Evaluation of Traditional Chinese LLMs: A Comprehensive Benchmark Approach
In this paper, the authors address the critical need for robust benchmarks to evaluate the performance of LLMs in Traditional Chinese. While significant progress has been made with numerous benchmarks available for English LLMs, Traditional Chinese lacks such comprehensive evaluation frameworks. To bridge this gap, the paper introduces a comprehensive suite of benchmarks designed to assess various capabilities of LLMs specifically tailored for Traditional Chinese. These cover a broad range of tasks including, but not limited to, contextual question answering, world knowledge evaluation, summarization, classification, and table understanding.
Benchmark Design and Implementation
The benchmarks proposed in this paper originate from a thoughtful adaptation of existing English datasets, translated into Traditional Chinese where necessary.
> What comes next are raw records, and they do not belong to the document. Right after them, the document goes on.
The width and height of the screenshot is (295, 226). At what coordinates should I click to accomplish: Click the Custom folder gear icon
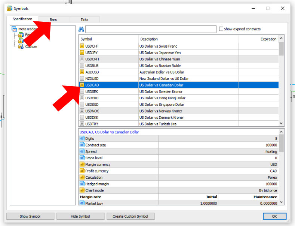coord(21,46)
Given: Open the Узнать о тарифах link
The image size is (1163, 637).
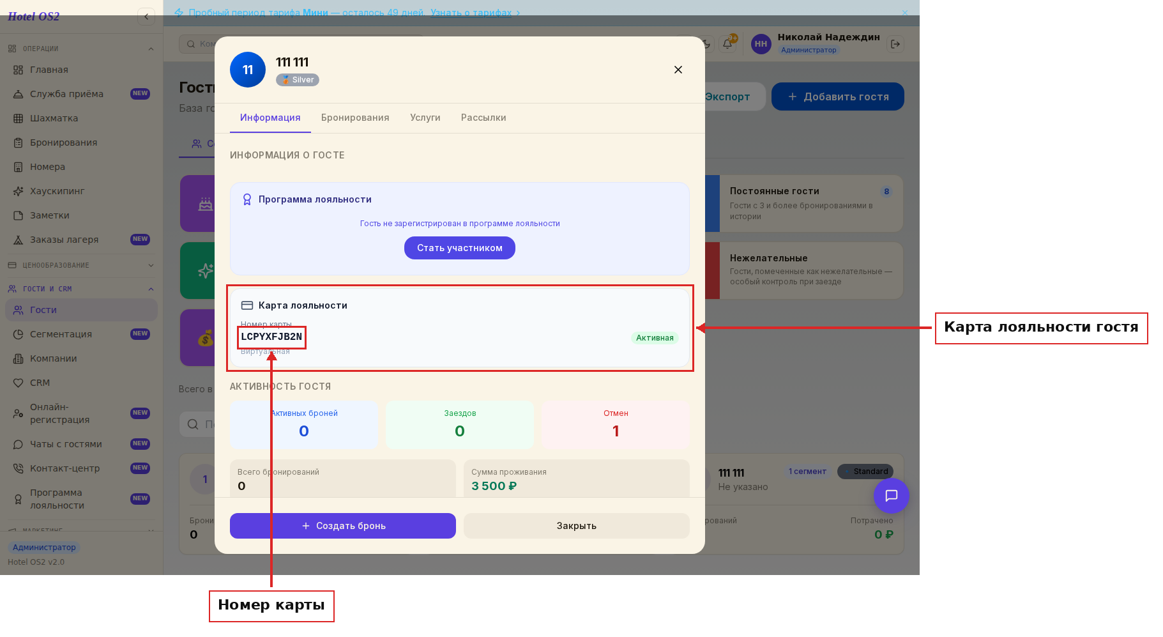Looking at the screenshot, I should 471,13.
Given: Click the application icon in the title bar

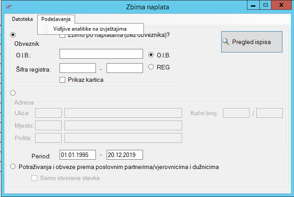Looking at the screenshot, I should [x=7, y=6].
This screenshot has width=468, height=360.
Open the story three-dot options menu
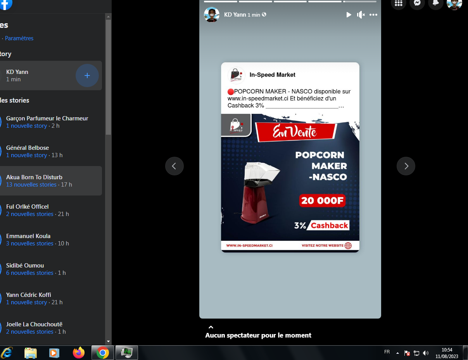pos(373,15)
Among these, existing datasets such as the Delta Reading Comprehension Dataset (DRCD) and Taiwanese Trivia Question Answering (TTQA) are used for contextual QA and world knowledge tasks. The novel dataset, Taiwan Massive Multitask Language Understanding (TMMLU), is introduced to evaluate a model's competency across 55 subjects, leveraging educational exams from Taiwan. Classification and summarization tasks utilize translated datasets from English benchmarks like IMDB and XSum.
Evaluation and Numerical Insights
The performance of several models, including GPT-3.5, Taiwan-LLaMa-v1.0, and a proprietary model series, Model 7-C, was evaluated using the proposed benchmarks. The results highlighted that GPT-3.5 consistently achieves superior performance across the evaluated tasks, setting a high standard for Traditional Chinese models. Notably, Model 7-C demonstrated comparable effectiveness to GPT-3.5 on specific benchmarks such as DRCD and XSum-TC, showcasing competitive capabilities in contextual question answering and summarization.
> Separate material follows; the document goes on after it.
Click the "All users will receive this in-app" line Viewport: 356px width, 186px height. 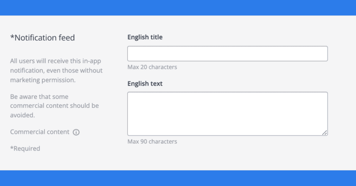56,61
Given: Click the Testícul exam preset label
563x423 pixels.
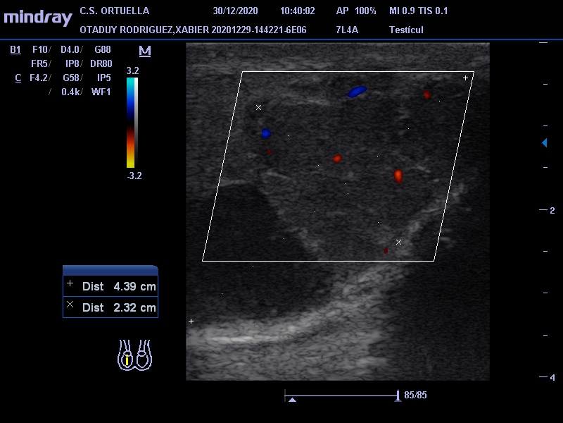Looking at the screenshot, I should [x=406, y=30].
A crucial observation from the evaluations is the inadequacy in table understanding tasks, where open-source models exhibit significant hallucinations, coupled with consistent underperformance in summarization attributed to deviation in output structure from the target summaries.
Open-Ended Generation and Model Helpfulness
In assessing models’ utility in generating helpful responses, the TAIDE-14 tasks served as a benchmark. Model 7-C-Chat, the chat-optimized variant of Model 7-C, achieved notable performance, occasionally surpassing GPT-3.5 in helpfulness, demonstrating its proficiency in Traditional Chinese text generation tasks across diverse domains.
Implications and Future Outlook
The development and open-sourcing of such benchmarks is pivotal for advancing research on Traditional Chinese LLMs. By providing a foundation for broad-spectrum evaluation, the paper not only benchmarks current models but also defines areas for future enhancements in LLMs. Encouragingly, this work opens new avenues for research, inviting both academic and industry stakeholders to refine models in adherence to these comprehensive standards.
This initiative underscores the importance of culturally and linguistically appropriate evaluation frameworks, offering a pathway for equitable progress across languages. The open-source release of these resources is expected to facilitate collaboration and foster innovation, driving the development of more sophisticated and inclusive AI systems in the future. This research could, therefore, serve as a catalyst for nuanced advancements in the field of Traditional Chinese NLP and beyond.